### TASK ITEM:
Once the pictures are removed, reproduce what is left of the data below exactly.

Pixel coordinate grounding data

· · ·

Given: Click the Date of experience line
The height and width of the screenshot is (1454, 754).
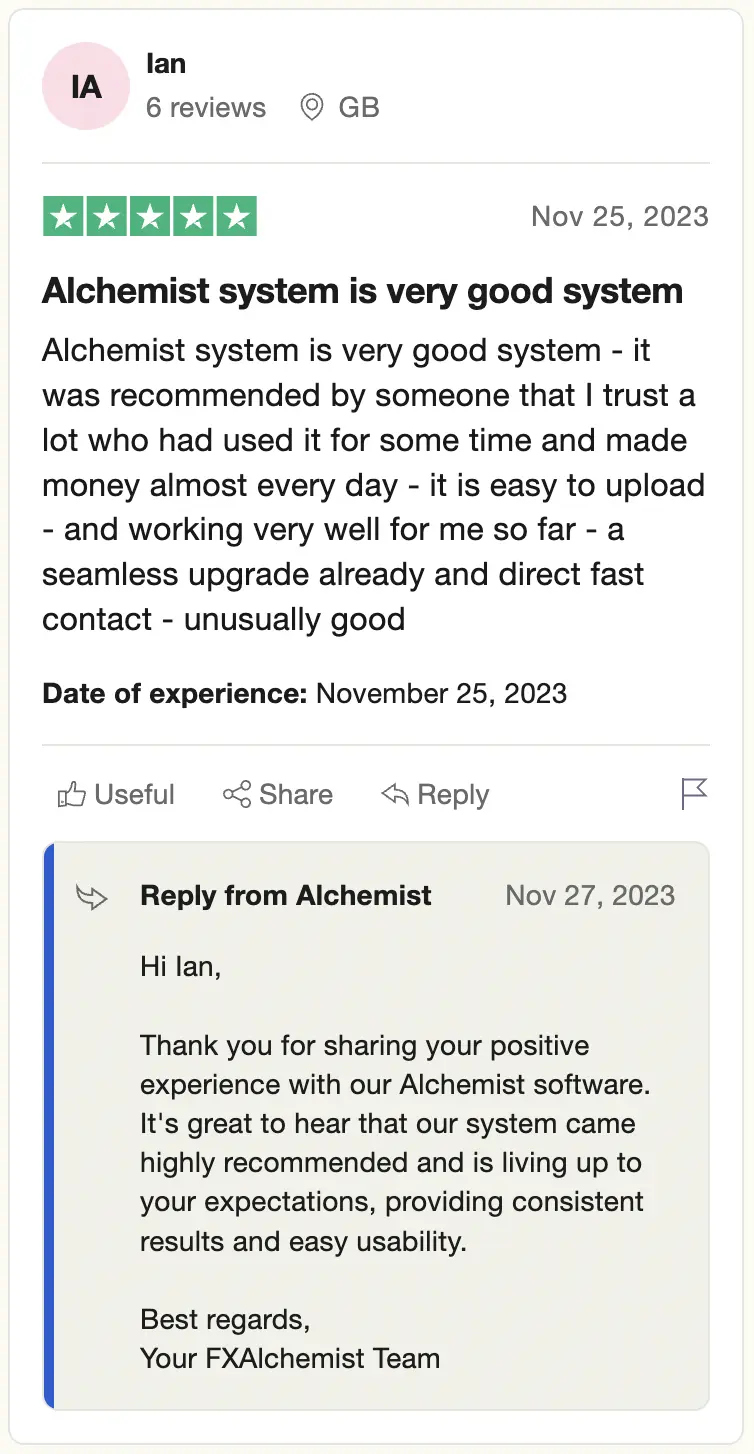Looking at the screenshot, I should (x=304, y=693).
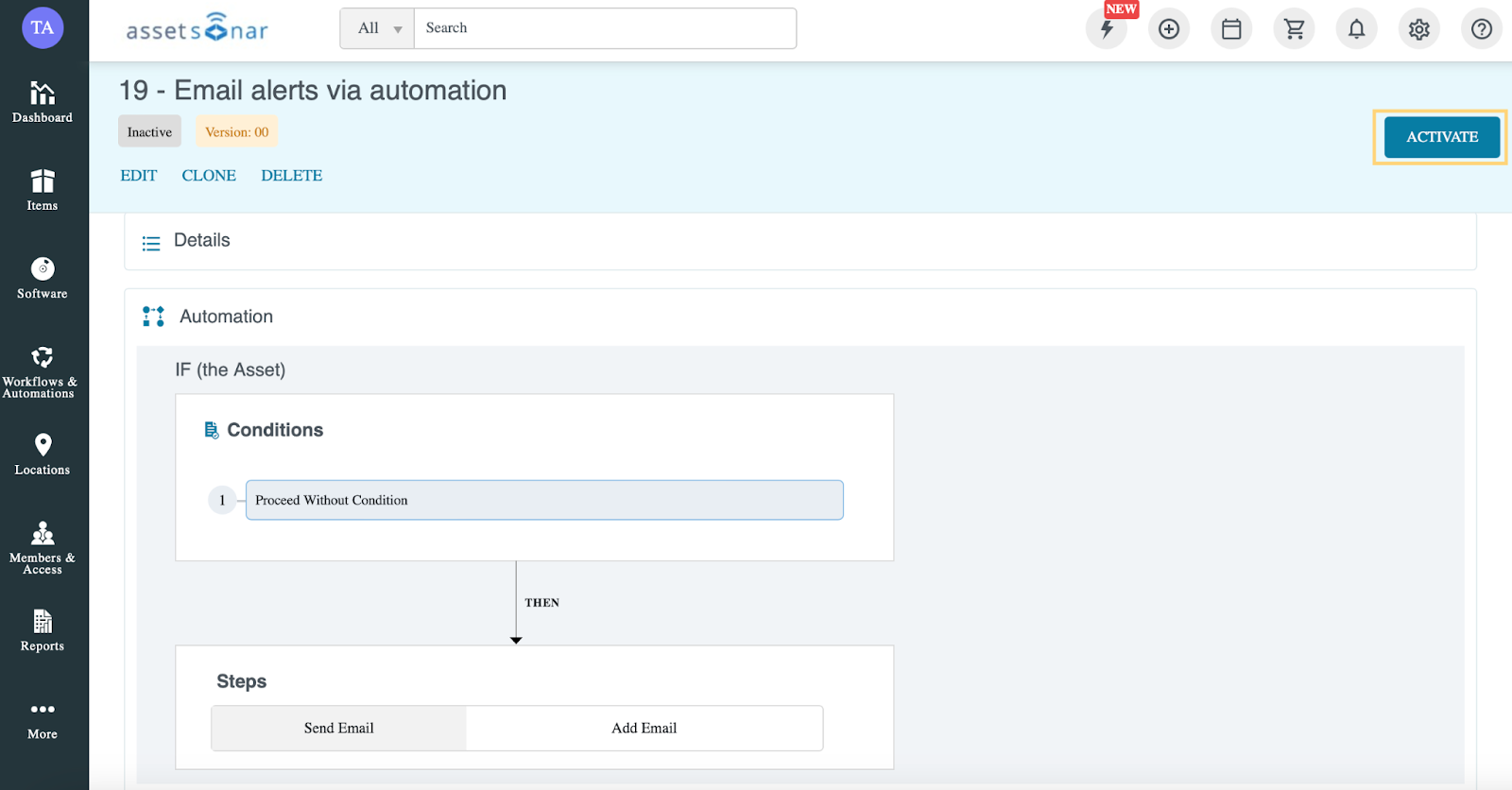Image resolution: width=1512 pixels, height=790 pixels.
Task: Open Locations from sidebar
Action: click(43, 454)
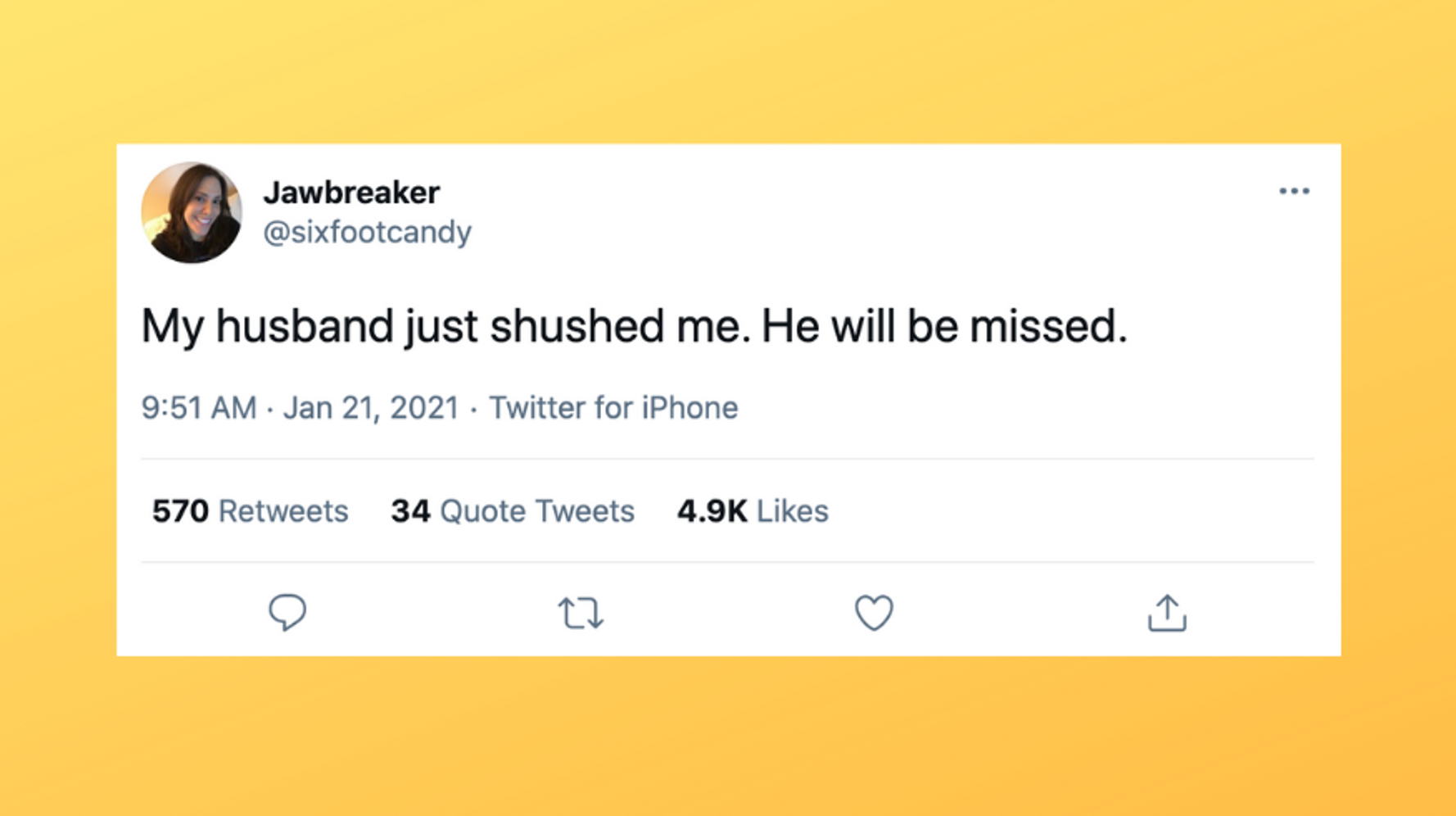Retweet the tweet using the arrows icon
The height and width of the screenshot is (816, 1456).
[581, 613]
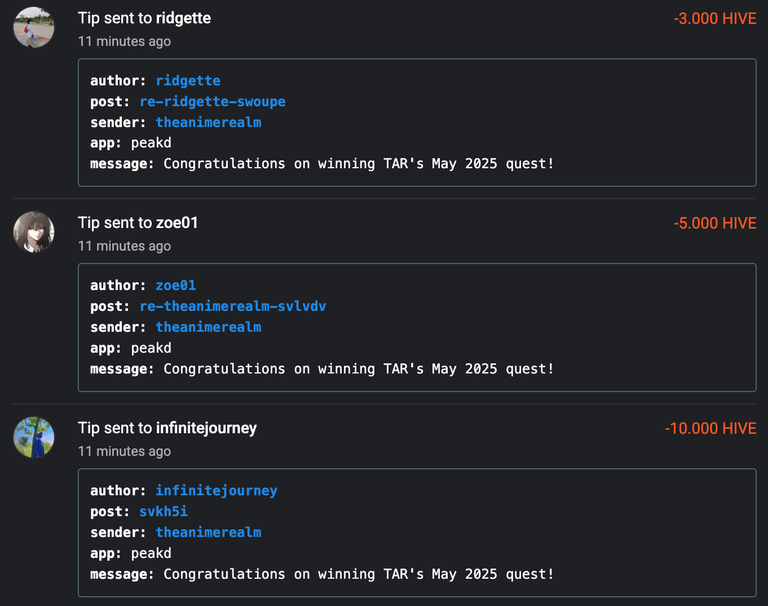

· · ·

### ANSWER TO THIS TASK:
Given: Click the Date of experience line
The height and width of the screenshot is (1454, 754).
Looking at the screenshot, I should (x=304, y=693).
Image resolution: width=1512 pixels, height=790 pixels.
Task: Open Locations from sidebar
Action: click(43, 454)
Retweet the tweet using the arrows icon
The height and width of the screenshot is (816, 1456).
[581, 613]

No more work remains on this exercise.